Texas Tuesdays, Part I: The Carnivore’s Dilemma


photo: Matthew Wexler

A light lunch at The County Line, one of Austin's famous barbecue restaurants. Photo: Matthew Wexler

I had one thing on my mind during my recent trip to Austin, Texas—and it wasn’t where to purchase a pair of Wranglers or how to two-step my way into the arms of a stranger (although those options presented themselves repeatedly).
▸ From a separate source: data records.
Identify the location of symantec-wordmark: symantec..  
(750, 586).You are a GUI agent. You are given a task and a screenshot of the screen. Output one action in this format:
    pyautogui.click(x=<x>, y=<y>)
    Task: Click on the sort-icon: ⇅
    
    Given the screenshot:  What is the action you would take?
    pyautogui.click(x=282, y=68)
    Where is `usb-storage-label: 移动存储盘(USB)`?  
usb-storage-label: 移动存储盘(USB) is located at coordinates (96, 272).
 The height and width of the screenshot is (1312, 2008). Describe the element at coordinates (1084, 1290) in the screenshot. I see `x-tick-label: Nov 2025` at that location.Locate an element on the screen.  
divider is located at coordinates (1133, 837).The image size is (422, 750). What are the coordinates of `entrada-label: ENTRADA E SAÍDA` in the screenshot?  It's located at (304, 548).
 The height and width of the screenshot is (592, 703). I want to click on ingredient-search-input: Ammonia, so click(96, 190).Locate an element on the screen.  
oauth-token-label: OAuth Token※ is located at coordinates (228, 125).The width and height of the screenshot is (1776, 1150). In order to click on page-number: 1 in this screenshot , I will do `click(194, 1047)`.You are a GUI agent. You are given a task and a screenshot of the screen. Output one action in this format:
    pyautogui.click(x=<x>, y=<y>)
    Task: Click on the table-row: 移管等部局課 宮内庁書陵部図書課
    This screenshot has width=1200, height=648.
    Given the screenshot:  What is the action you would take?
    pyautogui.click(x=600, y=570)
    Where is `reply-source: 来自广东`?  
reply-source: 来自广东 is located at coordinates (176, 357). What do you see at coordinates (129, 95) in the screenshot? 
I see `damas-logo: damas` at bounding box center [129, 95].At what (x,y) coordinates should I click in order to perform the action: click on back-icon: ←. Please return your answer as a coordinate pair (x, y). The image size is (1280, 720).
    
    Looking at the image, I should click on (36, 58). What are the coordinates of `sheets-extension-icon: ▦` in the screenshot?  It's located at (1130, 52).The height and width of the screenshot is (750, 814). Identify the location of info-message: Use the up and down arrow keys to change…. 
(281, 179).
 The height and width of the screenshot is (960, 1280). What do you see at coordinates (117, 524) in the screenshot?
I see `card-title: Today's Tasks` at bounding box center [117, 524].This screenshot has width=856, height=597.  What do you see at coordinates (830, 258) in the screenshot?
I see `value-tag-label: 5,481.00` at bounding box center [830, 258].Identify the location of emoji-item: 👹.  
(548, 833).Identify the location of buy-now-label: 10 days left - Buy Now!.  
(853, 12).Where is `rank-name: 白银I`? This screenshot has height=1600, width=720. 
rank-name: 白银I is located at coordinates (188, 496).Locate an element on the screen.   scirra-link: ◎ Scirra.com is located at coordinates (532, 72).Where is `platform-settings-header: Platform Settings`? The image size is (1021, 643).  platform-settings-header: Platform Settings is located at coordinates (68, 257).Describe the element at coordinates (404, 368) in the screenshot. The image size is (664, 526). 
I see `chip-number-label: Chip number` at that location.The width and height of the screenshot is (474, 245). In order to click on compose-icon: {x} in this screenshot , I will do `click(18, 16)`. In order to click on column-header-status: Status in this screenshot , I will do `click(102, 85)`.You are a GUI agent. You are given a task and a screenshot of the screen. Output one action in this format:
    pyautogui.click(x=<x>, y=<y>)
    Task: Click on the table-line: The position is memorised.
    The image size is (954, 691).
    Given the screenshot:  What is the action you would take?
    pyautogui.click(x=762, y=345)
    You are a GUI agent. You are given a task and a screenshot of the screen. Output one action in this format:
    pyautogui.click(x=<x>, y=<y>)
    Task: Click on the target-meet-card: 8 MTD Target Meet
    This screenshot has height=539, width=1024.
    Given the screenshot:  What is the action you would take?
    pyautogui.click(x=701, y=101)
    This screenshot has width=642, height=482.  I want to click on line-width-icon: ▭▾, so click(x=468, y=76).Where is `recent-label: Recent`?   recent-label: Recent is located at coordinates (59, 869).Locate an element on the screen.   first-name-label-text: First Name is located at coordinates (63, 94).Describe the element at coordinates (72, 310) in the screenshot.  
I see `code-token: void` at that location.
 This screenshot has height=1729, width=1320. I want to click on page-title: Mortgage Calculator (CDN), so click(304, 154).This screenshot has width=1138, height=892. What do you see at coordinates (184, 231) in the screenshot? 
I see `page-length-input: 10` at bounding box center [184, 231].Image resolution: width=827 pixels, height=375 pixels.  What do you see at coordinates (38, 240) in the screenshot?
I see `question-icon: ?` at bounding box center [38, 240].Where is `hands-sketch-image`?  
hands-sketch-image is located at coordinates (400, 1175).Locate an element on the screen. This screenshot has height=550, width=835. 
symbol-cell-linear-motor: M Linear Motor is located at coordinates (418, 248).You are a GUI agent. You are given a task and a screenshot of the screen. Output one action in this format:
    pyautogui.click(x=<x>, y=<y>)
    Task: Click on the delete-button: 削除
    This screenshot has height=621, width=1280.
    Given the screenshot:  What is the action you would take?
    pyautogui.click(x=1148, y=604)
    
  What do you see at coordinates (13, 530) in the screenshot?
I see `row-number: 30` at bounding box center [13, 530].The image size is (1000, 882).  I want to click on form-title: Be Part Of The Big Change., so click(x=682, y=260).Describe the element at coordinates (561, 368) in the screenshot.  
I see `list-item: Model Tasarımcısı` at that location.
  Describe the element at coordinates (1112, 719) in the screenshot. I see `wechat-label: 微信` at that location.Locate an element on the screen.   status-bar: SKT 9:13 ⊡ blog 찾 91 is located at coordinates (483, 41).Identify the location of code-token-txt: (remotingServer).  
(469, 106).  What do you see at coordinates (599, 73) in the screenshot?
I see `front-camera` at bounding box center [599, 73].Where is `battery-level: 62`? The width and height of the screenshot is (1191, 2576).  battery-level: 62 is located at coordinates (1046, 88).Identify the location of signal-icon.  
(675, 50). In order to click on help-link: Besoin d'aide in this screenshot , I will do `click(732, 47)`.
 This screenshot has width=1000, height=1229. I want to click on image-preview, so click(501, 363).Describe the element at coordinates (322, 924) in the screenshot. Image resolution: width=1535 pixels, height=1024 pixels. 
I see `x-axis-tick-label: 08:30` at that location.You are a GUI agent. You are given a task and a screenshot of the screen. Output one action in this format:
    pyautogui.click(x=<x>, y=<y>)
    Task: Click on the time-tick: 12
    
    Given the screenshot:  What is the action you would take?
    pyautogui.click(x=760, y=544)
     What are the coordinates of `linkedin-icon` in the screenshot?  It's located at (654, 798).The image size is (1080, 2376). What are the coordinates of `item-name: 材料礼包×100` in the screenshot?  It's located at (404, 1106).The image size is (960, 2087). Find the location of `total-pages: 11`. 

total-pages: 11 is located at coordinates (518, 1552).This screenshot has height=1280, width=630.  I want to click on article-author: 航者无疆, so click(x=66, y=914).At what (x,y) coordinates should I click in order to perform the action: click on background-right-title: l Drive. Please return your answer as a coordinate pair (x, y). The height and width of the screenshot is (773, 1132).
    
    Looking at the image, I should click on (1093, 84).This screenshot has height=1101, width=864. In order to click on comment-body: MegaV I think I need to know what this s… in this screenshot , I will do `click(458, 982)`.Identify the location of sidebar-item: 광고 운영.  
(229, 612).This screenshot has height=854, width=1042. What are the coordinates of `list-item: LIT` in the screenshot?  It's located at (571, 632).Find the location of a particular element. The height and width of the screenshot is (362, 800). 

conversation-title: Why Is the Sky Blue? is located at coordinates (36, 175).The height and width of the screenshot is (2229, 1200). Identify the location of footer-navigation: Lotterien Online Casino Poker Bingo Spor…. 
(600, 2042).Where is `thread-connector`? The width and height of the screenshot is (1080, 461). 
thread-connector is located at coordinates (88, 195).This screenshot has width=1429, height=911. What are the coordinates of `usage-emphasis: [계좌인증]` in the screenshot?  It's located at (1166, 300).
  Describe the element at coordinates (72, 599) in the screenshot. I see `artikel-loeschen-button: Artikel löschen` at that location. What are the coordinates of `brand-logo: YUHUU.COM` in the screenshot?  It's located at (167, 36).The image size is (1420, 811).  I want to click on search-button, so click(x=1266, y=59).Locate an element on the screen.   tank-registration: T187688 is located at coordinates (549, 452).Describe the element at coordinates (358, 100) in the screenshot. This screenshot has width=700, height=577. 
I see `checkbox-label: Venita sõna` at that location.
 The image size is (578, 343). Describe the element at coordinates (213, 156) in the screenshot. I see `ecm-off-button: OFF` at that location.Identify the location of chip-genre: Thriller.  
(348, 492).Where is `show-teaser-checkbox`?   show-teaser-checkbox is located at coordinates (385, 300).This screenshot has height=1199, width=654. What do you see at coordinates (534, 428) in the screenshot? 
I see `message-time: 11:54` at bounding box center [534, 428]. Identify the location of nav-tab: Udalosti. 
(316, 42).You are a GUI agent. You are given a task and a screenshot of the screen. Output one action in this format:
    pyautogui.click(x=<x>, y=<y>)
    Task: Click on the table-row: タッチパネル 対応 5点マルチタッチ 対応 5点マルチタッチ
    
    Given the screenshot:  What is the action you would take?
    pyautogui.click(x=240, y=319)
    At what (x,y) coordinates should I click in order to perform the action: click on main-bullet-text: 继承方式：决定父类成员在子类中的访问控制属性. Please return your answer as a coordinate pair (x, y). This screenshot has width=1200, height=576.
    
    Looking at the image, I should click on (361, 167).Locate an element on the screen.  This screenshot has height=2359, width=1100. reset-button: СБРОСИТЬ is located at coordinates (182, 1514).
How much and how many varieties could I eat? The answer: plenty. Let’s talk about a few of the best.

Where Do I Draw the Line?

When my companions ordered “The Cadillac” at the famous County Line Bar-B-Q, I knew I’d be in trouble. The family-size platters include sausage, chicken, marbled 2nd cut brisket, original lean brisket, beef ribs and pork ribs—along with homemade bread and side dishes. The pork ribs were my favorite: smoky and sweet and falling of the bone. Just like me by the end of the meal. When County Line old-timer Dee Dee (with a purple bow in her hair that rivaled one of those Fred Flintstone beef ribs and an equally impressive smile across her face) arrived with a wedge of bread pudding and bourbon sauce, I nearly rolled out of my chair and right into hill country. But I’m a savory kind of guy, so I left dessert to the ladies and was still dipping handfuls of brisket into the County Line’s signature hot & spicy sauce as the rest of the group waddled to the parking lot.

“A” is for Antelope

It was probably a good thing that my third day in Austin involved some actual movement beyond car to dining table. It may have been my imagination, but within 48 hours my pants were feeling a bit snug and I was waking up with a tight chest. Not to fear, I could get my blood circulating by traversing the myriad of culinary delights at the Texas Hill Country Wine & Food Festival’s Grand Tasting. With more than one hundred chefs, restaurateurs, wineries, distilleries and chocolatiers, I knew I’d get a good workout. Standouts included Hudson’s on the Bend’s coffee-rubbed venison backstrap with green chile mashed potato, pickled relish and smoked tomato hollandaise. Hudson’s newly appointed Executive Chef Kelly Casey was one of the few represented female chefs in what appeared to be a Texas culinary boy’s club, and I’d say she’ll undoubtedly be making her mark in the months to come. But the most interesting bite of the evening was courtesy of Citrus (in the Hotel Valencia) Executive Chef Jeff Balfour —South Texas antelope tostada with yellow eye beans, pumpkin seed mole and grilled ramps. A wildly complex combination of creamy-chile-seasonal-meat-crunch. I was so confounded by the antelope that I had to ask for a plain piece to wrap my head around the flavor and texture. Think beef tenderloin with a touch of gaminess to remind you that you’re eating what I’ve declared a “frontier” meat. If you want to experiment with meats like venison, antelope and elk but don’t have the stomach or the shotgun to hunt it yourself, check out Broken Arrow Ranch, where you can order some pretty interesting cuts of fully inspected free-range wild game.

The Golden Ticket

It all felt like a dream by the time I made it to Austin-Bergstrom International Airport for my return flight home. I hadn’t noticed upon my arrival, but the airport features some of Austin’s favorite restaurants. I was tempted to plop myself down in front of The Salt Lick’s outpost on the concourse, but my spiked cholesterol and the fact that it was 7am made me think better of it. Temptation is a powerful thing, though, and I have no doubt I’ll be on the hunt for Texas t-bones sometime soon.